E qui la salita si fa subito ripida, per ricordare a chi vuole proseguire che 1000 m di dislivello in 6km non sono un vertical ma di certo nemmeno una tranquilla passeggiata. Il cartello caduta massi ci ricorda quanto siano fragili i nostri territori e quanta attenzione dobbiamo porre nel percorrerne i sentieri.
Al km 2 si trova il primo dei tabelloni che indicano la via da seguire: si abbandona il sentiero per seguire la strada sterrata usata dai mezzi che raggiungono le cave della zona fino ad incrociare il sentiero Rotary (la traccia tra Somasca e Versasio), che andrà seguito superando un ponticello. Si giunge ad una spianata con un verde prato dominato da una deliziosa casetta. Svoltando a destra e attraversata la piana, si entra nella gola di Neguggio, che conduce a delle case, appena oltre le quali, svoltando a destra, si prende la mulattiera che porta verso la fontana Marietta e l’agriturismo Ponte tenaglia. Qui si deve svoltare nuovamente a destra in modo secco per ritornare a salire verso il segnavia del km 4.

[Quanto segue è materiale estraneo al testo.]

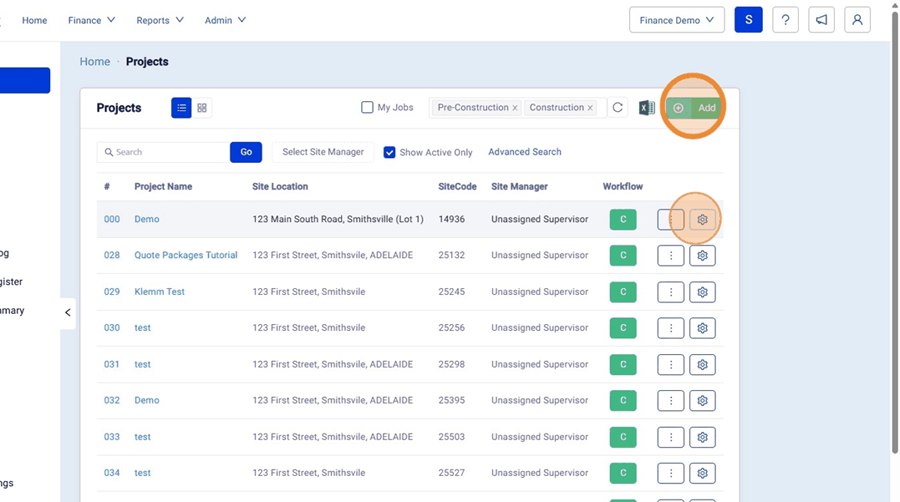900x502 pixels.
Task: Switch to grid view layout
Action: click(202, 108)
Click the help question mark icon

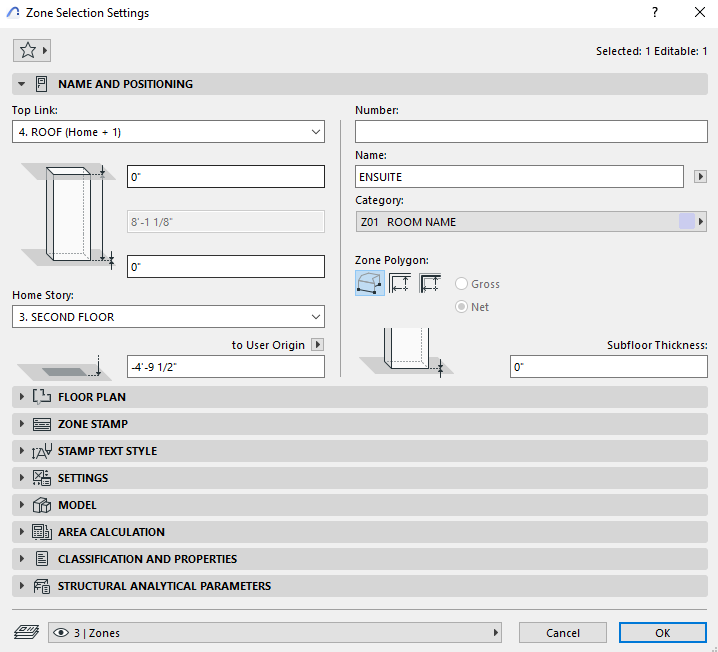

Dai 460m di Neguggio si sale agli oltre 650 di Campo dei Boi, sbucando tra le case che lì si trovano e che scoprono scorci mozzafiato sul Resegone. Notevole, specie nei giorni caldi, la presenza di una bella fontanella intagliata nel legno. Lasciato il bel prato, si segue la strada sterrata che porta verso la colonia fino alla chiesetta che si vede sulla sinistra. Entrati nel nucleo del paesello, si vede tra le case il sentiero che da inizio alla salita al Magnodeno. E qui la via (Direttissima al Magnodeno) si fa ripida: anche i grandi esperti devono tenere gli occhi aperti perché il pericolo è su ogni balzo, su ogni appoggio.

In un paio di kilometri si sale rapidamente ai 1200 metri della vetta, lasciando una baita sulla sinistra ai 1000m di quota. Non c’è più possibilità di abbeverarsi in questo tratto. Il tratto che conduce al piccolo rifugio è scosceso e in cresta ma attrezzato da catene che aiutano a rendere più sicuro il passo.
Il percorso della skyrace prevede una breve discesa verso Maggianico e poi un taglio appena sotto la vetta per ritornare verso nord e scendere quindi di nuovo verso valle, fino a località “I Grassi”. Qui si incontra un primo bivio. Si può ritornare in città attraverso più itinerari: se si segue il percorso di gara si scende lungo i sentiero didattico CAI, si torna alla fontanella di Campo dei boi, poi, raggiunta la colonia, si scende verso la Madonna della Rovinata e poi all’oratorio di Germaedo.
Se invece al bivio si decide di rimanere in quota, si attraversa la vallata fino al rifugio Stoppani seguendo il segnavia 25A, che incrocia il sentiero 1b nella ormai a noi nota “vendita di tisane“.
Da qui si ritorna in città lungo la comoda mulattiera del segnavia 1, la strada maestra che porta al Resegone.